[start]

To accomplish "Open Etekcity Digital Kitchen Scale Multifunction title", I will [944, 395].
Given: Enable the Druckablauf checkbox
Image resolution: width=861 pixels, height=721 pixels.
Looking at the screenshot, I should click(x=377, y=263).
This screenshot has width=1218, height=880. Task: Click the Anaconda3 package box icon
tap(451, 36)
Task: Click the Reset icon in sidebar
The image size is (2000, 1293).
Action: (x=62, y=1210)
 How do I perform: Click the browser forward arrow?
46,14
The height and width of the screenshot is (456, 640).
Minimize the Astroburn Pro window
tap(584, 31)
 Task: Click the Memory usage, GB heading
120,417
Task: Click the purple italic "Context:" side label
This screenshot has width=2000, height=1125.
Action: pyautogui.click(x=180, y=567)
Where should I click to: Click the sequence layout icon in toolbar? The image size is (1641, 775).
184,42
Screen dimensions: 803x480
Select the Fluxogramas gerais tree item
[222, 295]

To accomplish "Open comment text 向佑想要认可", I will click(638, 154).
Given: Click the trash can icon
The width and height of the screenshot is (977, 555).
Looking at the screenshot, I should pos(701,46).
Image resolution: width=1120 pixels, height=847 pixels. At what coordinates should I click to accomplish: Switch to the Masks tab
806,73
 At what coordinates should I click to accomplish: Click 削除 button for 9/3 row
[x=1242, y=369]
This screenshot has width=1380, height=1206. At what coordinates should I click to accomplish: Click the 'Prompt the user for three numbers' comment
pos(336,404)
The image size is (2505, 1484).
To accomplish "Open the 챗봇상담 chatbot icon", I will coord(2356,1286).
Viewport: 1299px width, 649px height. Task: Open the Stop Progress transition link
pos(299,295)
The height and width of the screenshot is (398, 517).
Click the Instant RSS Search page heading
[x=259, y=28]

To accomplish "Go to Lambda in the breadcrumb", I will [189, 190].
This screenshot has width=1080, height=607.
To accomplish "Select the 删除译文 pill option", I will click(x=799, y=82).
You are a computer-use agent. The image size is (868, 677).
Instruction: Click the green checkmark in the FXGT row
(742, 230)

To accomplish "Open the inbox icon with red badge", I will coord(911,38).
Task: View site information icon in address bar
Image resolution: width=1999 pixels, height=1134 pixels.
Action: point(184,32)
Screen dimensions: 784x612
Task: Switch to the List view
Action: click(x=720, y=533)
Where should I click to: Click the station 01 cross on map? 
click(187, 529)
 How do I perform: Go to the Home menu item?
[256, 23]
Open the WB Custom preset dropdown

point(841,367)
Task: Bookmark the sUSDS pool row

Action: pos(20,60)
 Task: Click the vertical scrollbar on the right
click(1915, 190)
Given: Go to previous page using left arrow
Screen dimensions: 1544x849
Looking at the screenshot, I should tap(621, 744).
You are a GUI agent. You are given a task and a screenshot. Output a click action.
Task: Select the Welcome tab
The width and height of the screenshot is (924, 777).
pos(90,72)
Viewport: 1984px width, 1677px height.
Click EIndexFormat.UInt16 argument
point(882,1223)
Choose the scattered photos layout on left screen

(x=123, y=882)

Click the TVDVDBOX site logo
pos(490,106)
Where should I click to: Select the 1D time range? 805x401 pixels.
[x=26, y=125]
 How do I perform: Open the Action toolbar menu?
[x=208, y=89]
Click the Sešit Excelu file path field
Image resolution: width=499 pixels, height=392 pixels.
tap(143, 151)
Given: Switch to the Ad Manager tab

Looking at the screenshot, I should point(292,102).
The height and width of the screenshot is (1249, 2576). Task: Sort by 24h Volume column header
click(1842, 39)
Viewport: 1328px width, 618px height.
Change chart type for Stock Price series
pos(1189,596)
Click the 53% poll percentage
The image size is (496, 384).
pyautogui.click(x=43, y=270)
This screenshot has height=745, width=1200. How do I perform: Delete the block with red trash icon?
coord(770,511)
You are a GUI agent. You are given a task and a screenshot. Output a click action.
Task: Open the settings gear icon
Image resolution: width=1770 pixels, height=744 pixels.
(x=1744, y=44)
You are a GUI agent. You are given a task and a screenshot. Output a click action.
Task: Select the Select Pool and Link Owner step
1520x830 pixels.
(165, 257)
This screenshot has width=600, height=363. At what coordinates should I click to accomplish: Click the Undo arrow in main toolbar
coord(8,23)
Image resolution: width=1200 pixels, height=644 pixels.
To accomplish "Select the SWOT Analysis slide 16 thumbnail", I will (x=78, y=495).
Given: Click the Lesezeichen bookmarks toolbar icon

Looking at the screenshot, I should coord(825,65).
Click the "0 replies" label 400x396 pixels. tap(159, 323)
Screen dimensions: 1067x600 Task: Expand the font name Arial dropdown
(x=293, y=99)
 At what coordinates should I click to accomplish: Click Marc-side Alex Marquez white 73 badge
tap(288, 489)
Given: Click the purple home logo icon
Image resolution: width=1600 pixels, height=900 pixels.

[end]

Revise the material above by changing "Astroburn Pro" to "Nero Burning ROM" and leaving everything else as it is.

To accomplish "Open Etekcity Digital Kitchen Scale Multifunction title", I will [944, 395].
Given: Enable the Druckablauf checkbox
Image resolution: width=861 pixels, height=721 pixels.
Looking at the screenshot, I should click(x=377, y=263).
This screenshot has width=1218, height=880. Task: Click the Anaconda3 package box icon
tap(451, 36)
Task: Click the Reset icon in sidebar
The image size is (2000, 1293).
Action: (x=62, y=1210)
 How do I perform: Click the browser forward arrow?
46,14
The height and width of the screenshot is (456, 640).
Minimize the Nero Burning ROM window
tap(584, 31)
 Task: Click the Memory usage, GB heading
120,417
Task: Click the purple italic "Context:" side label
This screenshot has width=2000, height=1125.
Action: pyautogui.click(x=180, y=567)
Where should I click to: Click the sequence layout icon in toolbar? The image size is (1641, 775).
184,42
Screen dimensions: 803x480
Select the Fluxogramas gerais tree item
[222, 295]

To accomplish "Open comment text 向佑想要认可", I will click(638, 154).
Given: Click the trash can icon
The width and height of the screenshot is (977, 555).
Looking at the screenshot, I should pos(701,46).
Image resolution: width=1120 pixels, height=847 pixels. At what coordinates should I click to accomplish: Switch to the Masks tab
806,73
 At what coordinates should I click to accomplish: Click 削除 button for 9/3 row
[x=1242, y=369]
This screenshot has width=1380, height=1206. At what coordinates should I click to accomplish: Click the 'Prompt the user for three numbers' comment
pos(336,404)
The image size is (2505, 1484).
To accomplish "Open the 챗봇상담 chatbot icon", I will coord(2356,1286).
Viewport: 1299px width, 649px height. Task: Open the Stop Progress transition link
pos(299,295)
The height and width of the screenshot is (398, 517).
Click the Instant RSS Search page heading
[x=259, y=28]

To accomplish "Go to Lambda in the breadcrumb", I will [189, 190].
This screenshot has width=1080, height=607.
To accomplish "Select the 删除译文 pill option", I will click(x=799, y=82).
You are a computer-use agent. The image size is (868, 677).
Instruction: Click the green checkmark in the FXGT row
(742, 230)

To accomplish "Open the inbox icon with red badge", I will coord(911,38).
Task: View site information icon in address bar
Image resolution: width=1999 pixels, height=1134 pixels.
Action: point(184,32)
Screen dimensions: 784x612
Task: Switch to the List view
Action: click(x=720, y=533)
Where should I click to: Click the station 01 cross on map? 
click(187, 529)
 How do I perform: Go to the Home menu item?
[256, 23]
Open the WB Custom preset dropdown

point(841,367)
Task: Bookmark the sUSDS pool row

Action: pos(20,60)
 Task: Click the vertical scrollbar on the right
click(1915, 190)
Given: Go to previous page using left arrow
Screen dimensions: 1544x849
Looking at the screenshot, I should tap(621, 744).
You are a GUI agent. You are given a task and a screenshot. Output a click action.
Task: Select the Welcome tab
The width and height of the screenshot is (924, 777).
pos(90,72)
Viewport: 1984px width, 1677px height.
Click EIndexFormat.UInt16 argument
point(882,1223)
Choose the scattered photos layout on left screen

(x=123, y=882)

Click the TVDVDBOX site logo
pos(490,106)
Where should I click to: Select the 1D time range? 805x401 pixels.
[x=26, y=125]
 How do I perform: Open the Action toolbar menu?
[x=208, y=89]
Click the Sešit Excelu file path field
Image resolution: width=499 pixels, height=392 pixels.
tap(143, 151)
Given: Switch to the Ad Manager tab

Looking at the screenshot, I should point(292,102).
The height and width of the screenshot is (1249, 2576). Task: Sort by 24h Volume column header
click(1842, 39)
Viewport: 1328px width, 618px height.
Change chart type for Stock Price series
pos(1189,596)
Click the 53% poll percentage
The image size is (496, 384).
pyautogui.click(x=43, y=270)
This screenshot has height=745, width=1200. How do I perform: Delete the block with red trash icon?
coord(770,511)
You are a GUI agent. You are given a task and a screenshot. Output a click action.
Task: Open the settings gear icon
Image resolution: width=1770 pixels, height=744 pixels.
(x=1744, y=44)
You are a GUI agent. You are given a task and a screenshot. Output a click action.
Task: Select the Select Pool and Link Owner step
1520x830 pixels.
(165, 257)
This screenshot has width=600, height=363. At what coordinates should I click to accomplish: Click the Undo arrow in main toolbar
coord(8,23)
Image resolution: width=1200 pixels, height=644 pixels.
To accomplish "Select the SWOT Analysis slide 16 thumbnail", I will (x=78, y=495).
Given: Click the Lesezeichen bookmarks toolbar icon

Looking at the screenshot, I should coord(825,65).
Click the "0 replies" label 400x396 pixels. tap(159, 323)
Screen dimensions: 1067x600 Task: Expand the font name Arial dropdown
(x=293, y=99)
 At what coordinates should I click to accomplish: Click Marc-side Alex Marquez white 73 badge
tap(288, 489)
Given: Click the purple home logo icon
Image resolution: width=1600 pixels, height=900 pixels.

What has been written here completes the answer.